Pamidronate versus observation in asymptomatic myeloma: final results with long-term follow-up of a randomized study.
Author(s): D'Arena G, Gobbi PG, Broglia C, Sacchi S, Quarta G, Baldini L, Iannitto E, Falcone A, Guariglia R, Pietrantuono G, Villani O, Martorelli MC, Mansueto G, Sanpaolo G, Cascavilla N, Musto P
Affiliation(s): Hematology and Stem Cell Transplantation Unit, IRCCS Casa Sollievo della Sofferenza Hospital, S. Giovanni Rotondo, Italy.
Publication date & source: 2011-05, Leuk Lymphoma., 52(5):771-5. Epub 2011 Feb 8.

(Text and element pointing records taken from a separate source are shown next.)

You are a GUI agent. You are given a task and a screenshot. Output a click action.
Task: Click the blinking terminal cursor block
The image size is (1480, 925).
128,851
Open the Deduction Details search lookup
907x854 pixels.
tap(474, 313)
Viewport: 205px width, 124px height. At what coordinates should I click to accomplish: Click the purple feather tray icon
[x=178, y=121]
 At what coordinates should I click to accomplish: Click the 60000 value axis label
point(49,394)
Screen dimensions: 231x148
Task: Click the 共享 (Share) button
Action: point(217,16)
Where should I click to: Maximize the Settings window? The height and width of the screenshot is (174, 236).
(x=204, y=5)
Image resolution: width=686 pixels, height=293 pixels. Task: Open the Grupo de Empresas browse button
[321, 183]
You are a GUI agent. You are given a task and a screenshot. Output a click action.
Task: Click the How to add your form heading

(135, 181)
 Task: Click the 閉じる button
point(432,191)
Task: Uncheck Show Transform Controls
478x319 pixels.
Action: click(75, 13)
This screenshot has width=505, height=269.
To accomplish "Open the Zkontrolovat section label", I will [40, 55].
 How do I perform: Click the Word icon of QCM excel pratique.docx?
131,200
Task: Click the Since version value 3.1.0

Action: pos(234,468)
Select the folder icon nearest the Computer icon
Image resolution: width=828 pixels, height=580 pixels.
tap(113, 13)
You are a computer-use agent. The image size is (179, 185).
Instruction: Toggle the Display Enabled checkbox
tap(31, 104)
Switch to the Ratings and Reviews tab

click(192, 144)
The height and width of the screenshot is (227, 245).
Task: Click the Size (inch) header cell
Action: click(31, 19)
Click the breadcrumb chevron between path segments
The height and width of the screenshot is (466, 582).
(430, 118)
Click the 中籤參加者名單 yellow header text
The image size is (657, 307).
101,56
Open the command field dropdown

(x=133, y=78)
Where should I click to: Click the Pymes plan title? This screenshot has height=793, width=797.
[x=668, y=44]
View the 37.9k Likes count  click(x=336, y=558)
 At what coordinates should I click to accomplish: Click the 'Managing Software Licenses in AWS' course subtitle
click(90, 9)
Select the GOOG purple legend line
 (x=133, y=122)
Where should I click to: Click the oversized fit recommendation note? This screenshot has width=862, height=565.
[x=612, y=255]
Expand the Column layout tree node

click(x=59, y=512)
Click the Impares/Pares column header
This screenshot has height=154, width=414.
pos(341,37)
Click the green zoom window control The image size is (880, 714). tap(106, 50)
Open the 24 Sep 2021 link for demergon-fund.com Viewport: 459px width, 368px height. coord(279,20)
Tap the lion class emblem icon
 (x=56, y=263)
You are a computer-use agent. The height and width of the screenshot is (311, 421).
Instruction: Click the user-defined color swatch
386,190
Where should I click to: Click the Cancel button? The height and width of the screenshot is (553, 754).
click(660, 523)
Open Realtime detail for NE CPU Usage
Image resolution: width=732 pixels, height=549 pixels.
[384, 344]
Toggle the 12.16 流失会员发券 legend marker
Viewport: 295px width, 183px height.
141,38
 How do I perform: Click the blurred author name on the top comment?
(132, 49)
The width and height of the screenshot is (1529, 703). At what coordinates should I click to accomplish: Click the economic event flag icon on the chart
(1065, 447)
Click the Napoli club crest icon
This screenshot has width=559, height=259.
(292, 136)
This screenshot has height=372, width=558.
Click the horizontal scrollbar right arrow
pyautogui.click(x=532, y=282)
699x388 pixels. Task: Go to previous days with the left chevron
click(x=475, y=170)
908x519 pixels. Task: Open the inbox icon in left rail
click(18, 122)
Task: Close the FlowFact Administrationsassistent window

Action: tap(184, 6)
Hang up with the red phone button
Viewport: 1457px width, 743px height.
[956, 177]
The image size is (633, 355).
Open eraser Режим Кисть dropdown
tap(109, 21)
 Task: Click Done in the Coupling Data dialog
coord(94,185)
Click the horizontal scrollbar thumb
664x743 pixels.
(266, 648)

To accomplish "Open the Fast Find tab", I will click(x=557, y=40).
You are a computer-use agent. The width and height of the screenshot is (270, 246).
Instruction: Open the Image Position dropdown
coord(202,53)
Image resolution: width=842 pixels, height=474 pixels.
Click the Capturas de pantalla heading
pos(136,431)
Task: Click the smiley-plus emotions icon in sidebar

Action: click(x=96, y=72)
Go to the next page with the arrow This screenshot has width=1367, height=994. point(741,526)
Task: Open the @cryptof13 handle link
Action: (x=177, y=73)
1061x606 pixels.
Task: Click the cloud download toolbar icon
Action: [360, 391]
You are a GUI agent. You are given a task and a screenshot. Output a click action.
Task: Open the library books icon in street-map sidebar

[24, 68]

Publication type: Clinical Trial, Phase III; Multicenter Study; Randomized Controlled Trial
A prospective, multicenter, randomized trial comparing pamidronate administration (60-90 mg once a month for 1 year) versus simple observation in 177 patients with asymptomatic myeloma was performed to explore whether the administration of this drug reduces the rate of and/or the time to progression to overt, symptomatic disease. No relevant side effects were recorded in pamidronate-treated patients. With a minimum follow-up of 5 years for live patients, there were 56/89 (62.9%) progressions in the pamidronate-treated group and 55/88 (62.5%) within the controls (p = NS). Median time to progression was 46 and 48 months, respectively (p = NS). Overall survival was also similar between the two groups. Skeletal-related events at the time of progression were observed in 40/55 (72.7%) controls, but only in 22/56 (39.2%) pamidronate-treated patients (p = 0.009). In conclusion, the administration of pamidronate in asymptomatic myeloma, while reducing bone involvement at progression, did not decrease the risk of transformation and the time to progression into overt myeloma.